Ultimately his gaze fell on Maxfield King, the Secretary of State. At last, someone who knew something.

“Max?”

“Well, Mr. President, there are not a lot of appetizing options.”

“Tell me something I don’t know.”

“If we attack them, they have more than 10,000 artillery pieces aimed at Seoul. Aside from the possibility that they have another missile ready to launch, if they launch those artillery pieces, the estimates are that it could kill half a million people in a half hour. We no longer have troops near the border, because you pulled them back down the peninsula several hundred miles. So even if we wanted to attack, the North Koreans have a million troops, minimum, right on that border. So, there is no instant victory to be had. Then, of course, there is the possibility that they could lob one of their other nuclear devices southward and take out the entirety of Seoul, or, worse, down to where our troops are stationed.”

“All bad stuff. Tell me something good.”

“Well, the South Koreans have a lot of guys near the border.”

“Good. We can send them.”

“Well, we can’t send them. The South Koreans can.”

“So what should we DO? We’re gonna need to come up with a plan. Before, you know.”

“Before the North Koreans have a chance to act?”

“No, you id – ”

The President impatiently cut himself off. He couldn’t embarrass the only guy in the room who seemed to know anything.
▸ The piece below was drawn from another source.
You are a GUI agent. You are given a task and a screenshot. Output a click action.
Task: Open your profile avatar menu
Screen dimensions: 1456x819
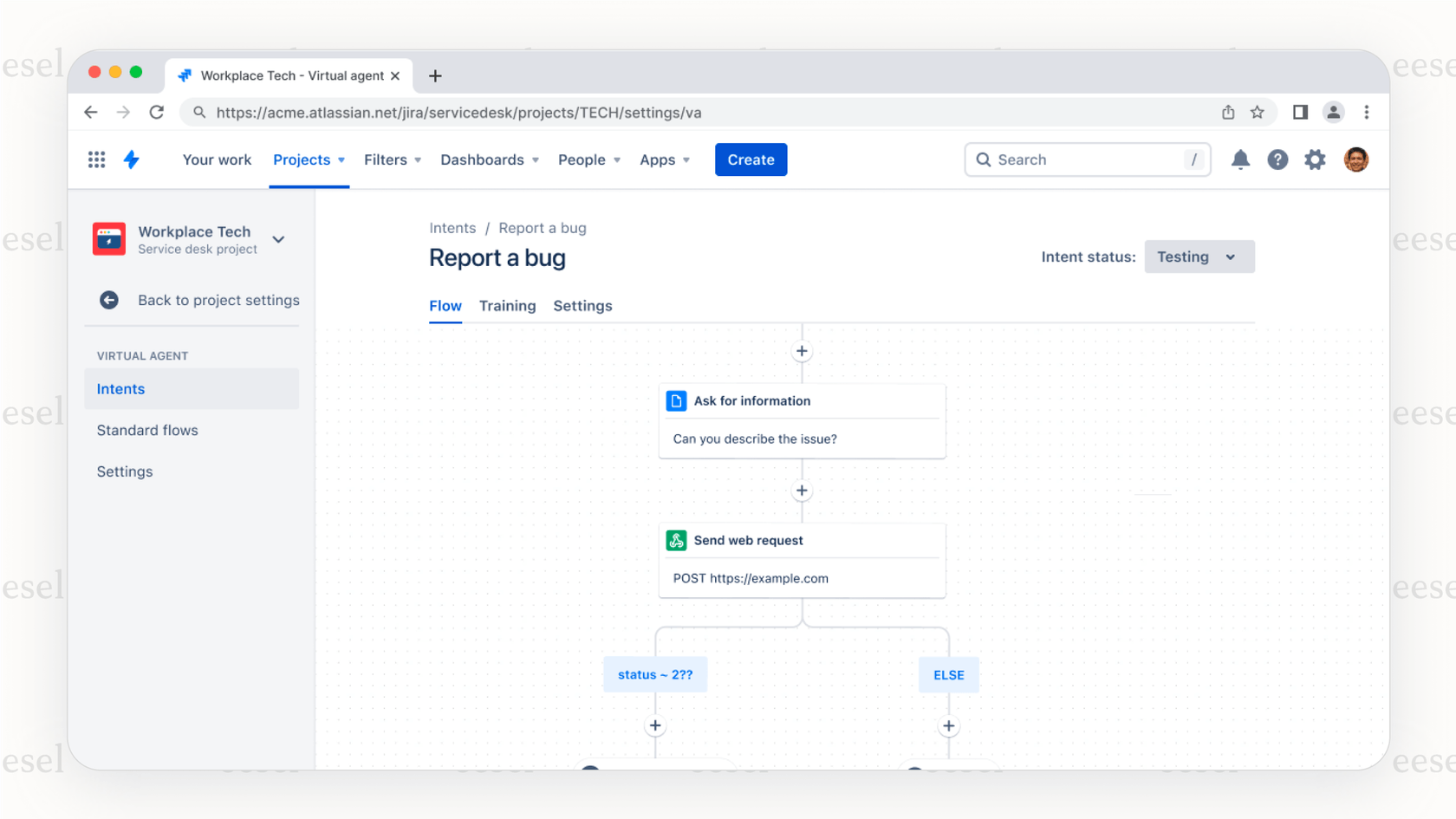(x=1355, y=159)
He might need him soon.

“No,” he said, calming down. “Before the Wolf News evening report.”

“Well, I think you should have the Acting White House Communications Director make a statement that says that this is an unacceptable provocation to the entire world order, that this aggression cannot stand, and that you are considering an appropriate response, and that all options are on the table.”

“That’s good. That’s good. Max, I want you to draft that thing up. All you other dummies leave.”

The other attendees leaped to their feet in relief.

“Get your security guys together, Max,” the President said. “I want to get a round in before the sun goes down. Have the new press girl, what’s her name, put it out before Wolf News at Six.”